Data records |
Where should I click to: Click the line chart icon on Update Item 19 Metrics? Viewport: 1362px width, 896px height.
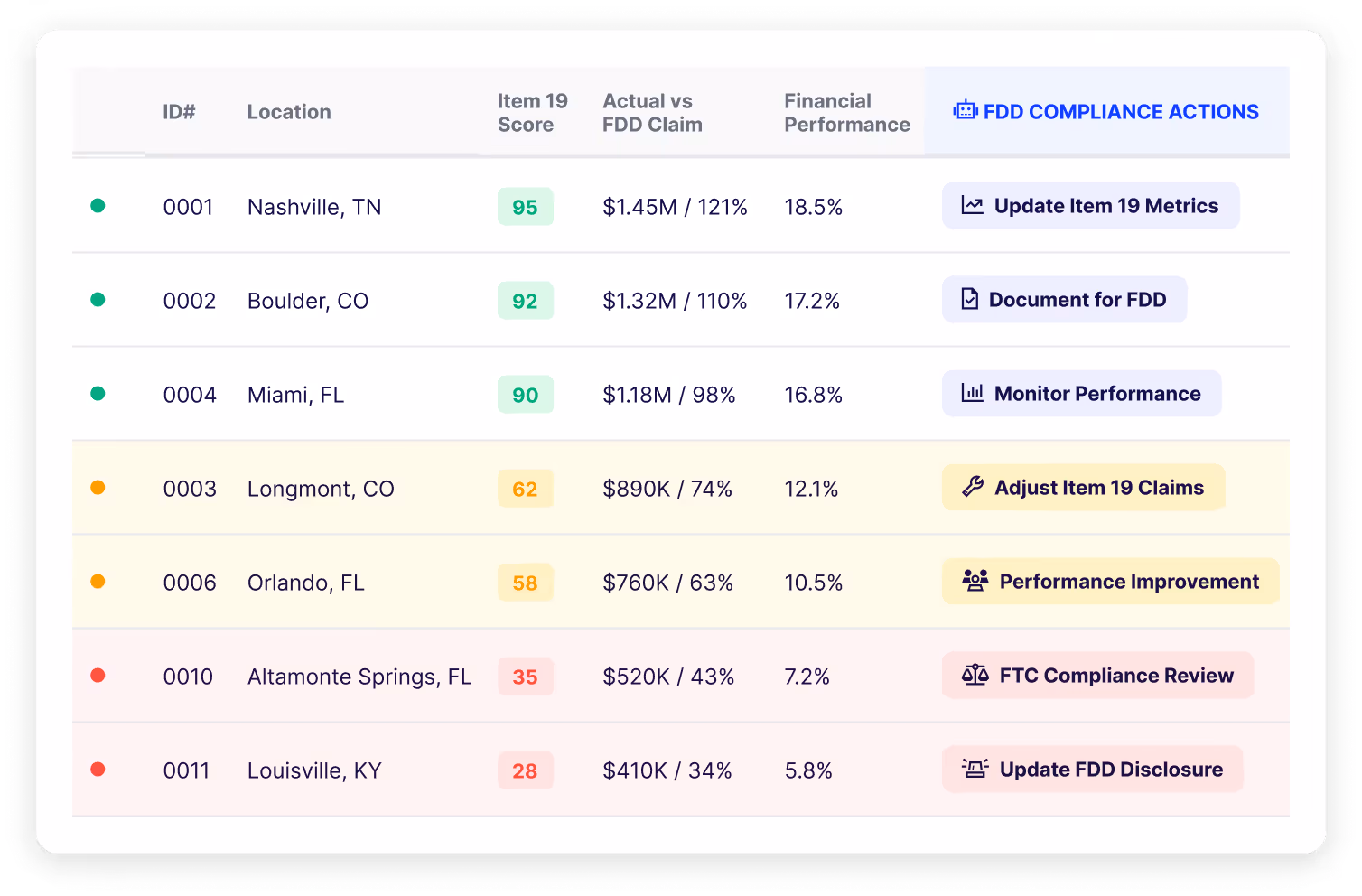(x=972, y=206)
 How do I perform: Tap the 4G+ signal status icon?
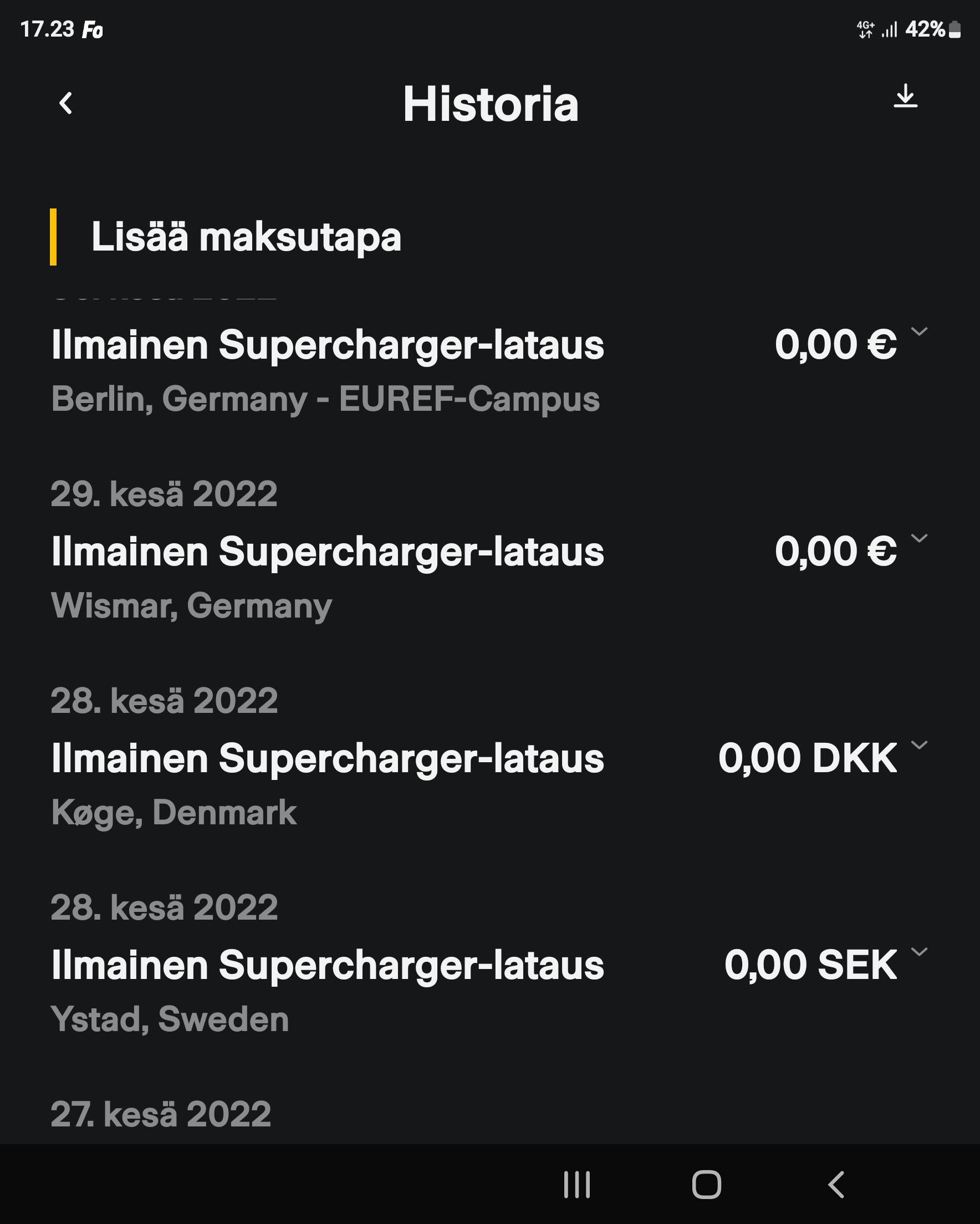[865, 29]
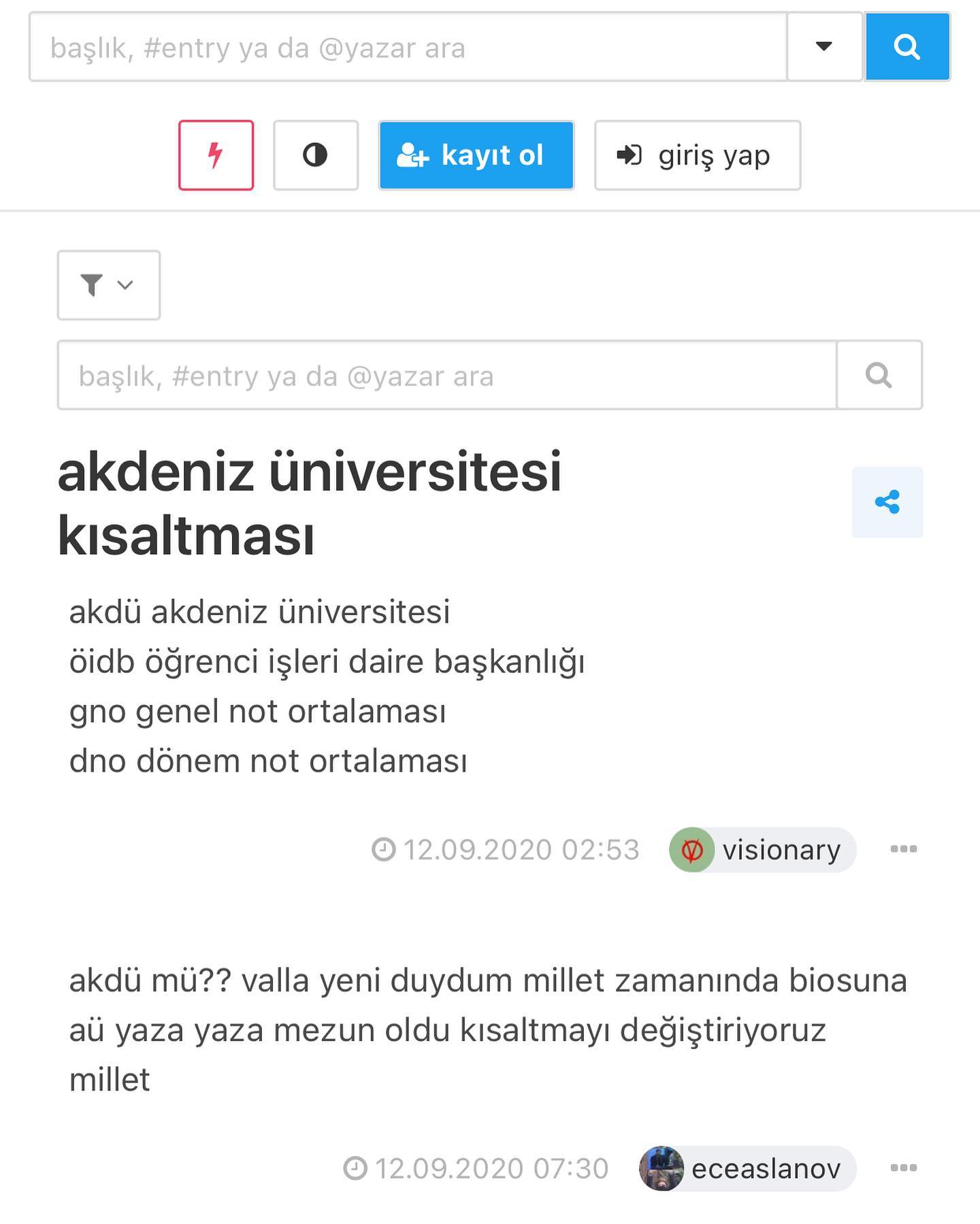Screen dimensions: 980x1224
Task: Click the giriş yap button
Action: 698,155

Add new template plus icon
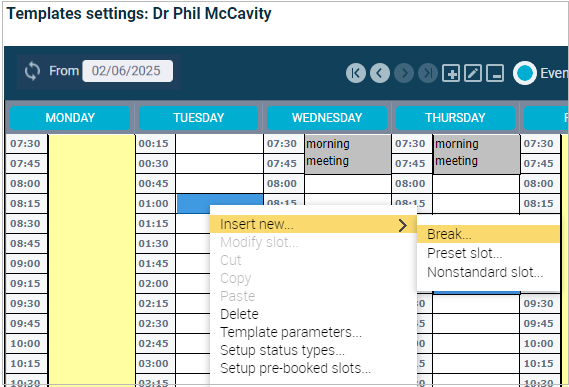tap(451, 73)
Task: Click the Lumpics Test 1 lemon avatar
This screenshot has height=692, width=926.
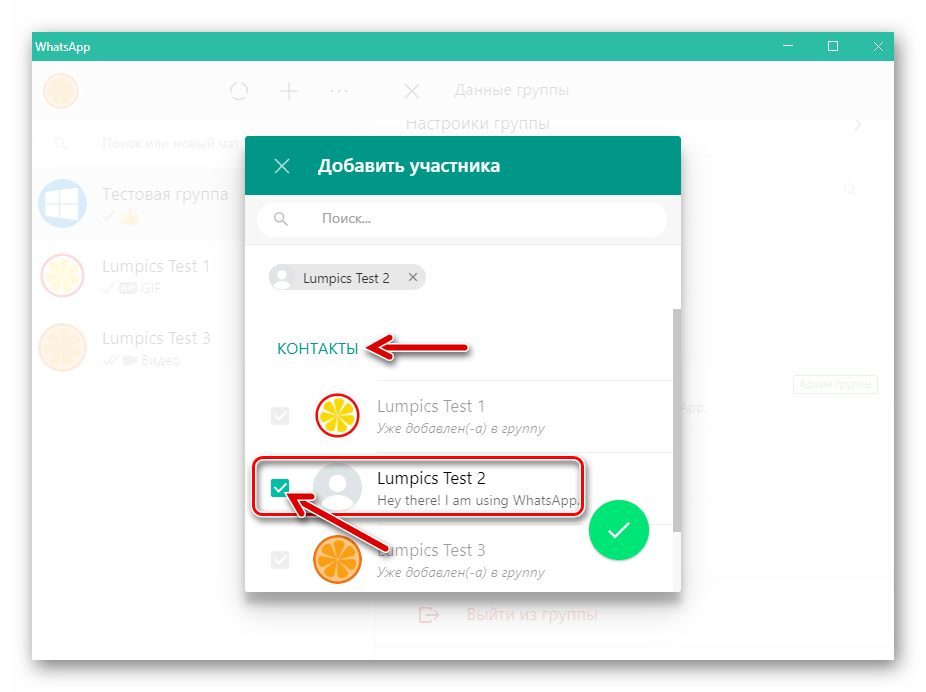Action: (x=337, y=416)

Assignment | All of the listing above has to be reproduced exactly, though without its images.

Answer for the task |
Where should I click to: Click the line chart icon on Update Item 19 Metrics? Viewport: 1362px width, 896px height.
(x=972, y=206)
 How do I perform: Tap the 4G+ signal status icon?
[865, 29]
Screen dimensions: 980x1224
Task: Click the giriş yap button
Action: 698,155

Add new template plus icon
tap(451, 73)
Task: Click the Lumpics Test 1 lemon avatar
This screenshot has height=692, width=926.
Action: (x=337, y=416)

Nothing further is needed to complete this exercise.